# DeepSensor QuickStart

This material is from the DeepSensor QuickStart documentation from the GitHub page. 

Here we will demonstrate a simple example of training a convolutional conditional neural process (ConvCNP) to spatially interpolate random grid cells of NCEP reanalysis air temperature data over the US. First, pip install the package. In this case we will use the PyTorch backend (note: follow the PyTorch installation instructions if you want GPU support).

Feel free to experiment by changing parameters, experimenting with different datasets, and so on!
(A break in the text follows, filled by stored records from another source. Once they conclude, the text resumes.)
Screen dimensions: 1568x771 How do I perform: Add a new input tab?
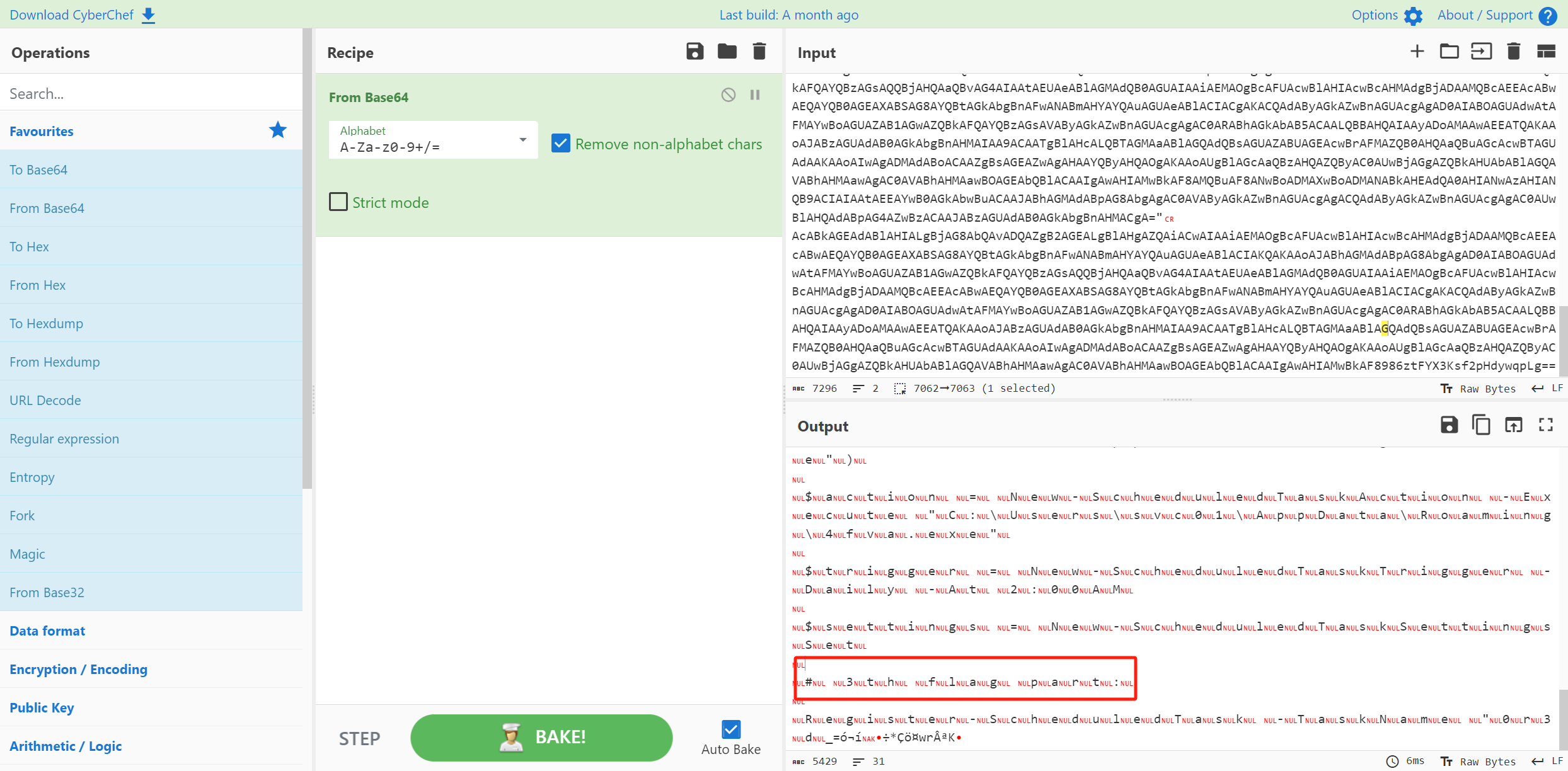tap(1417, 52)
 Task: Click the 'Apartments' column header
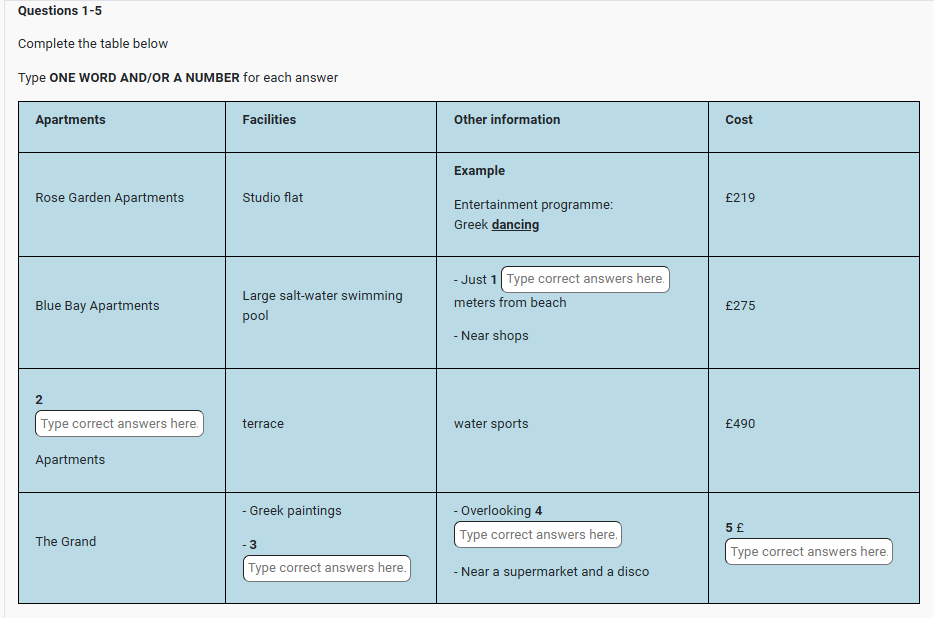click(70, 120)
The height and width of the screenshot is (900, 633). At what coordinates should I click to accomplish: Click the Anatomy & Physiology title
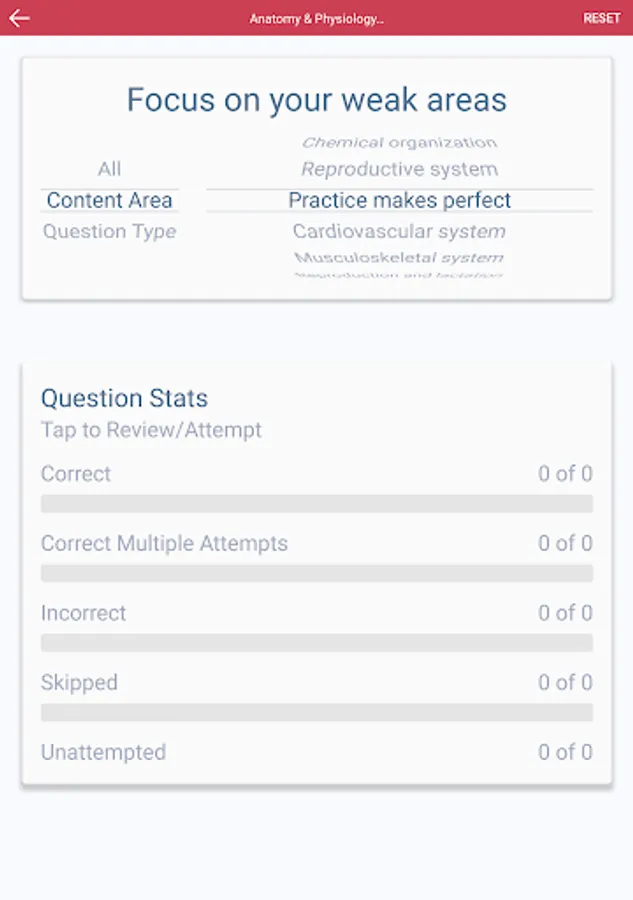pos(316,19)
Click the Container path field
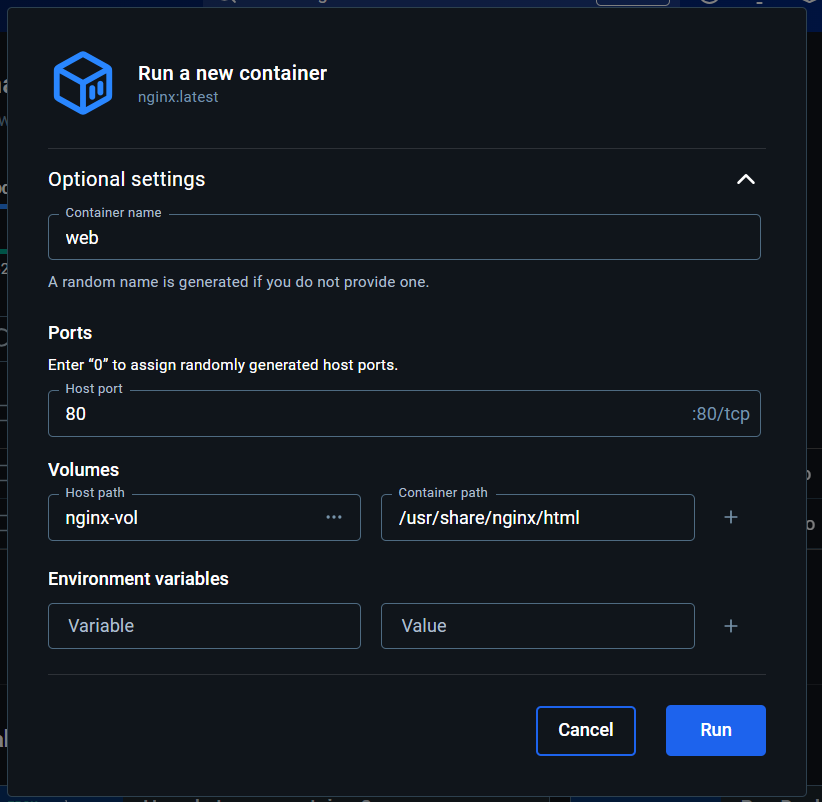 (x=537, y=517)

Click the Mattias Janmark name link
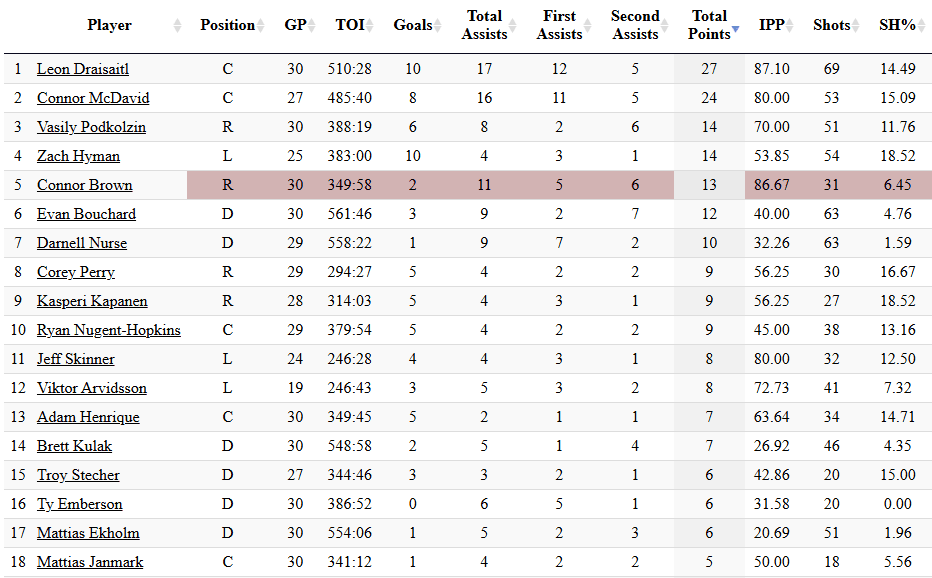(90, 562)
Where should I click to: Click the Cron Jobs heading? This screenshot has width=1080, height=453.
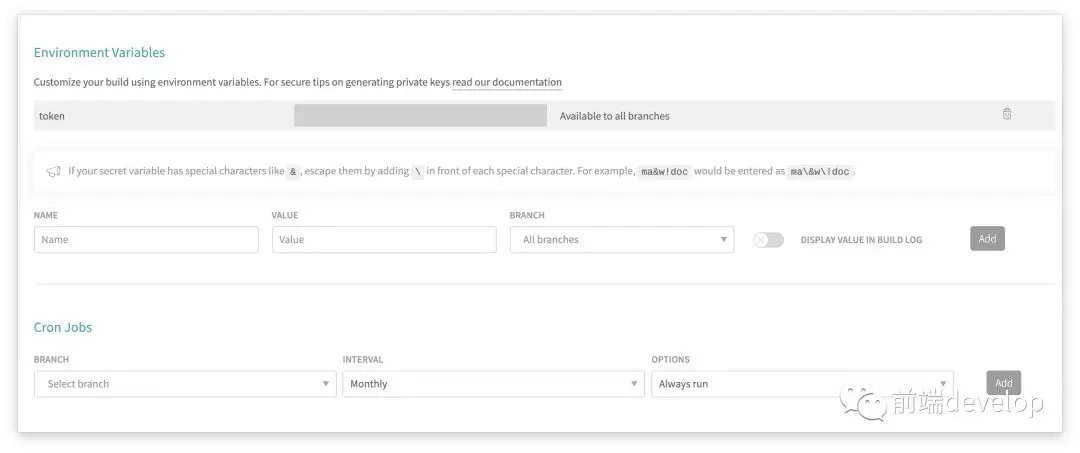tap(63, 327)
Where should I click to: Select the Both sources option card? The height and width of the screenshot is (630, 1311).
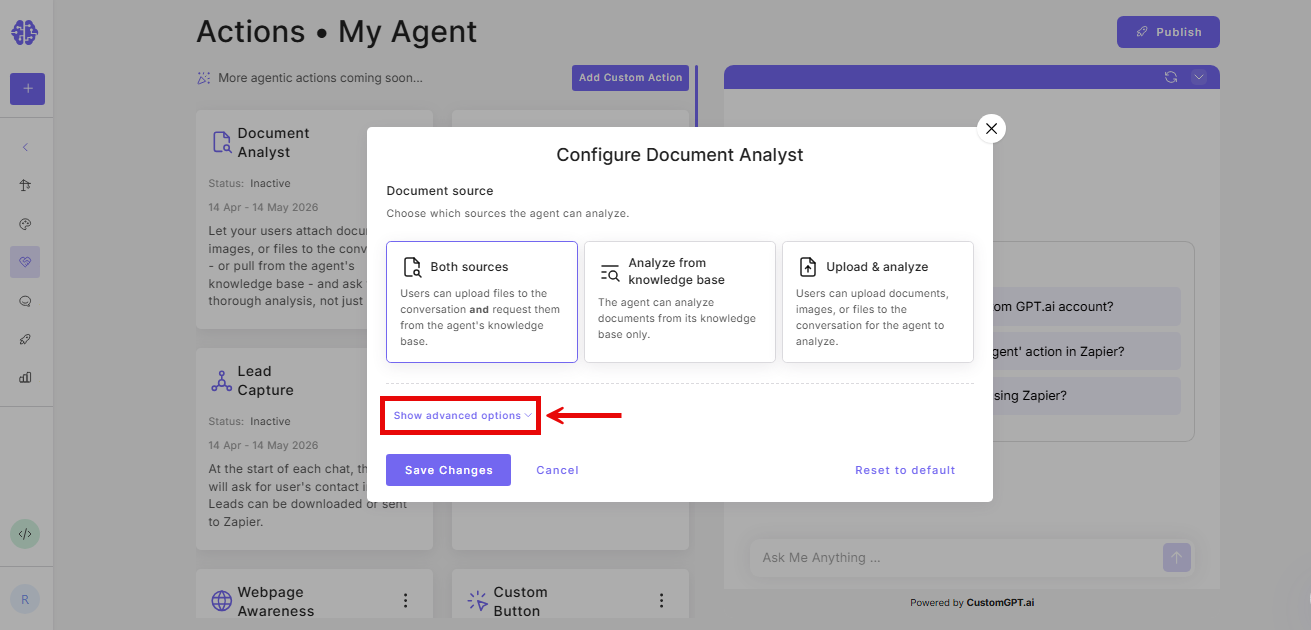tap(482, 302)
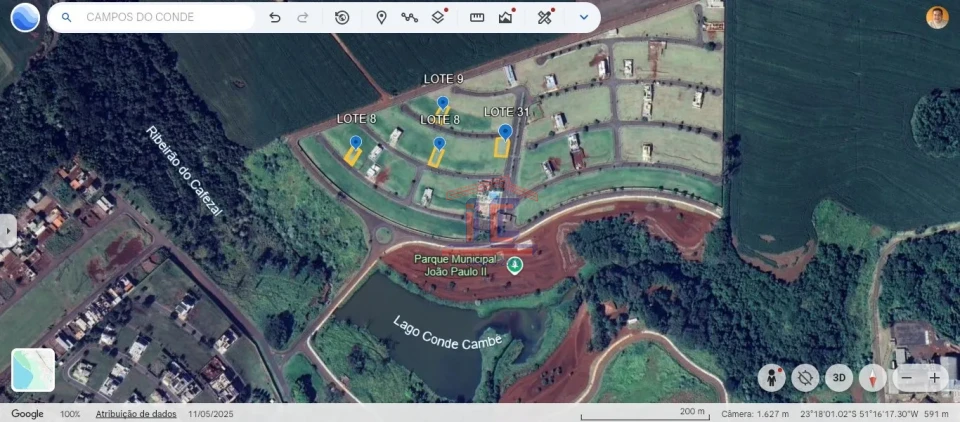960x422 pixels.
Task: Open the map layers overlay button
Action: pos(438,17)
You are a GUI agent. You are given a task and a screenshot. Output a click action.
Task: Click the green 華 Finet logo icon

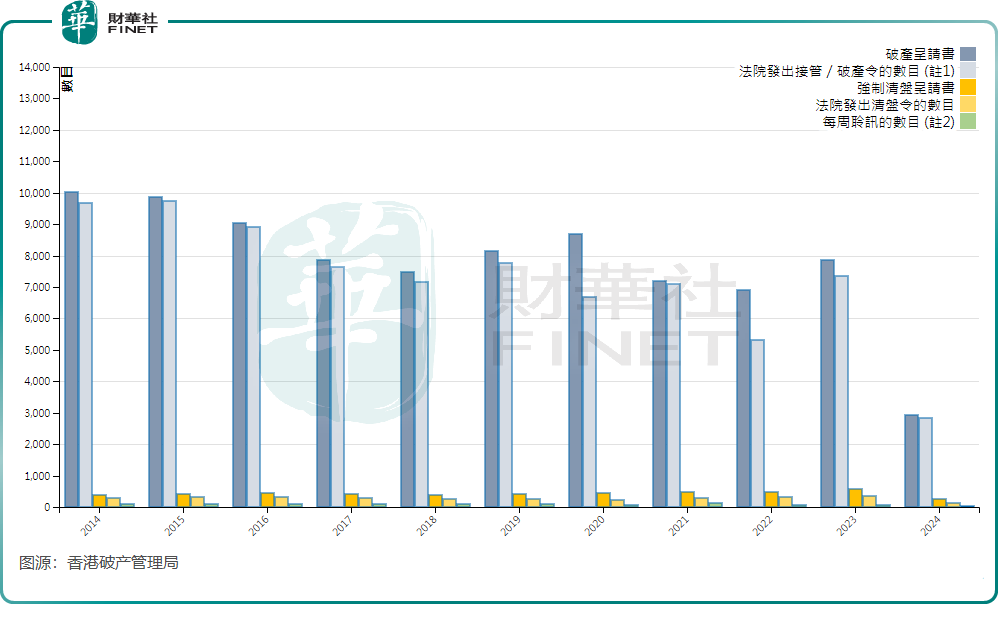coord(79,23)
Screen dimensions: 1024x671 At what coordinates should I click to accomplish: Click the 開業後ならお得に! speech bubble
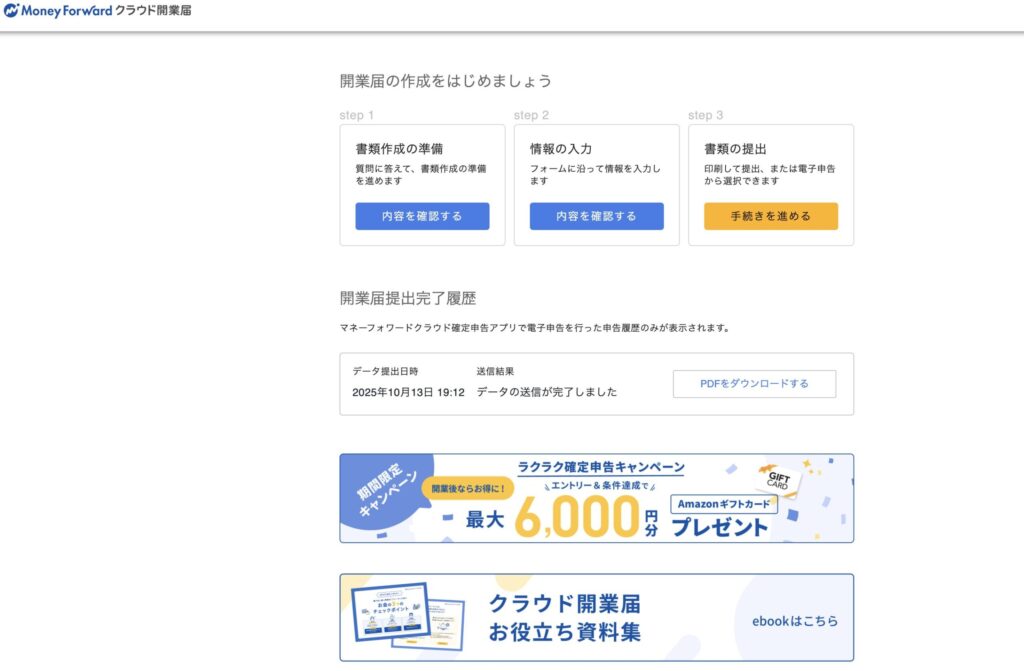tap(468, 488)
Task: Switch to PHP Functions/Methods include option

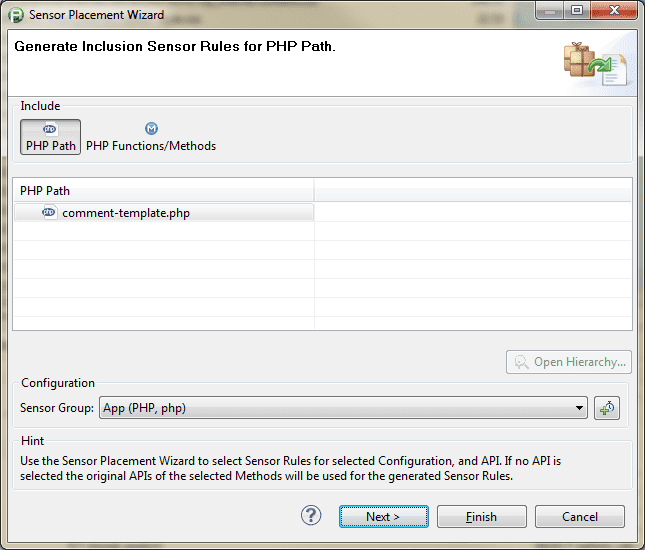Action: pyautogui.click(x=151, y=137)

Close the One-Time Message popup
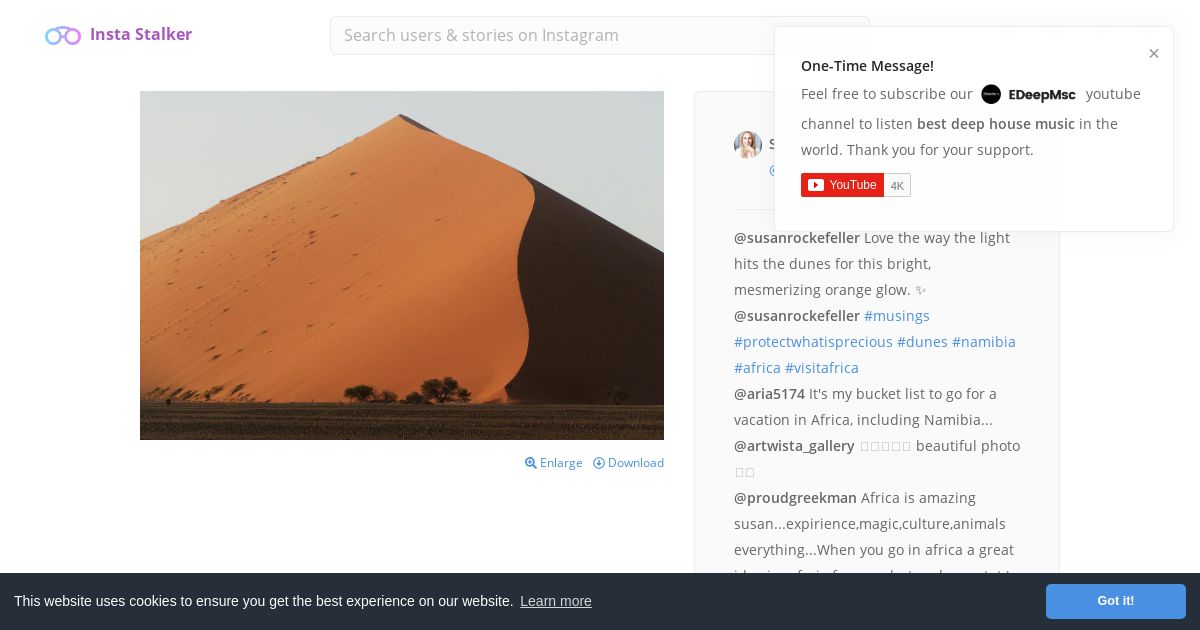(1154, 54)
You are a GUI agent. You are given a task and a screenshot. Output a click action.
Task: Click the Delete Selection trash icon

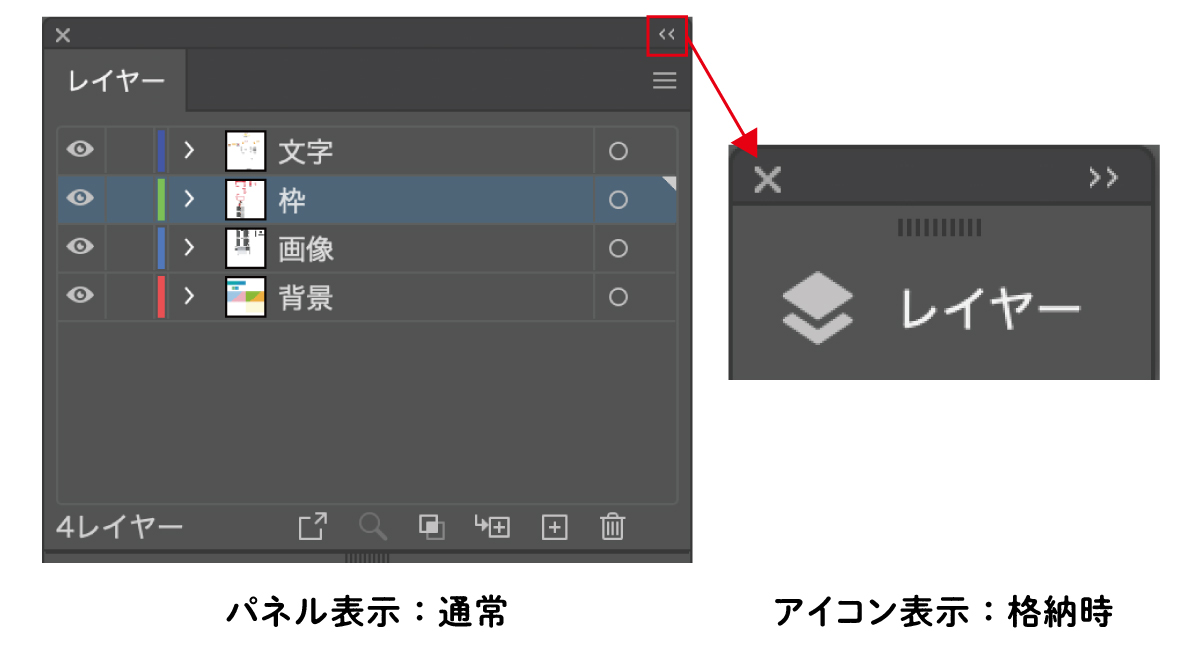click(612, 526)
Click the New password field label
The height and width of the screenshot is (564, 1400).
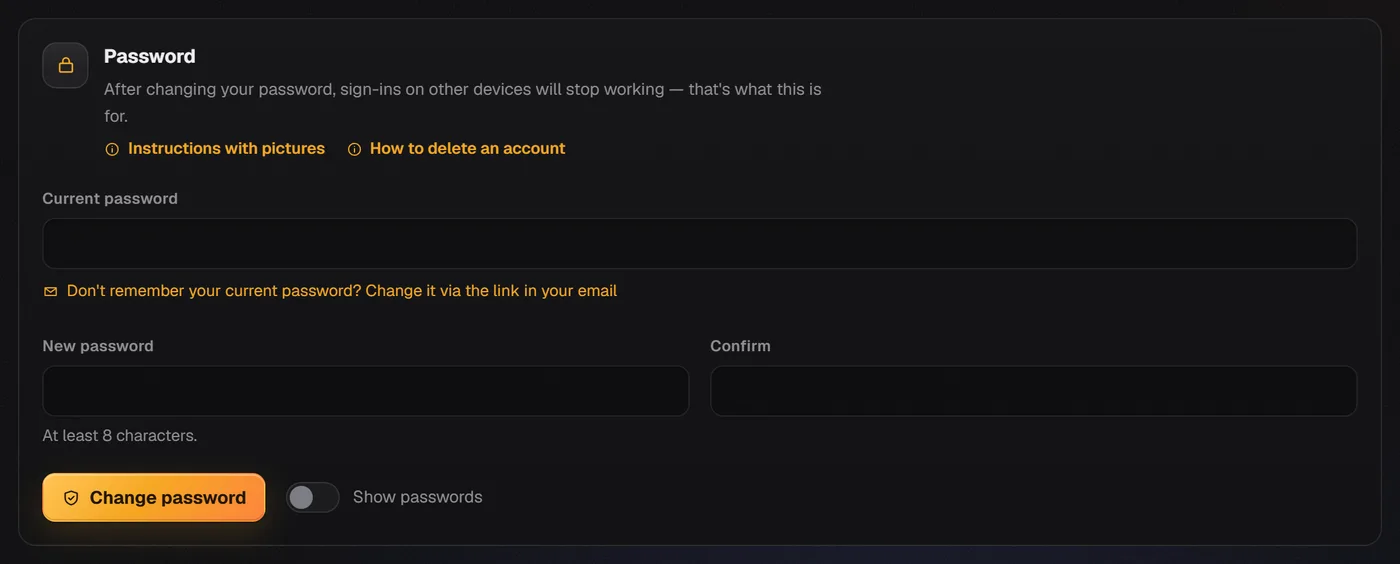(98, 346)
You can also try out any of the other material that you find in the DeepSensor documentation:

https://alan-turing-institute.github.io/deepsensor/

## Install required package

DeepSensor is a pip installable package, which makes our job much easier

In [1]:
!pip install deepsensor

Defaulting to user installation because normal site-packages is not writeable


## Load required packages

This includes aspects of deepsensor, as well as xarray, pandas, numpy, and tqdm.

In [2]:
import deepsensor.torch
from deepsensor.data import DataProcessor, TaskLoader
from deepsensor.model import ConvNP
from deepsensor.train import Trainer

import xarray as xr
import pandas as pd
import numpy as np
from tqdm import tqdm

## Load context dataset

DeepSensor comes pre-packaged with some tutorial datasets, including an air temperature dataset that covers North America.

In [3]:
# Load raw data
ds_raw = xr.tutorial.open_dataset("air_temperature")
print(ds_raw)

<xarray.Dataset>
Dimensions:  (lat: 25, time: 2920, lon: 53)
Coordinates:
  * lat      (lat) float32 75.0 72.5 70.0 67.5 65.0 ... 25.0 22.5 20.0 17.5 15.0
  * lon      (lon) float32 200.0 202.5 205.0 207.5 ... 322.5 325.0 327.5 330.0
  * time     (time) datetime64[ns] 2013-01-01 ... 2014-12-31T18:00:00
Data variables:
    air      (time, lat, lon) float32 ...
Attributes:
    Conventions:  COARDS
    title:        4x daily NMC reanalysis (1948)
    description:  Data is from NMC initialized reanalysis\n(4x/day).  These a...
    platform:     Model
    references:   http://www.esrl.noaa.gov/psd/data/gridded/data.ncep.reanaly...


## Normalize the data

Next we create an instance of the DataProcessor class, which handles the normalization of xarray and pandas data for DeepSensor models. 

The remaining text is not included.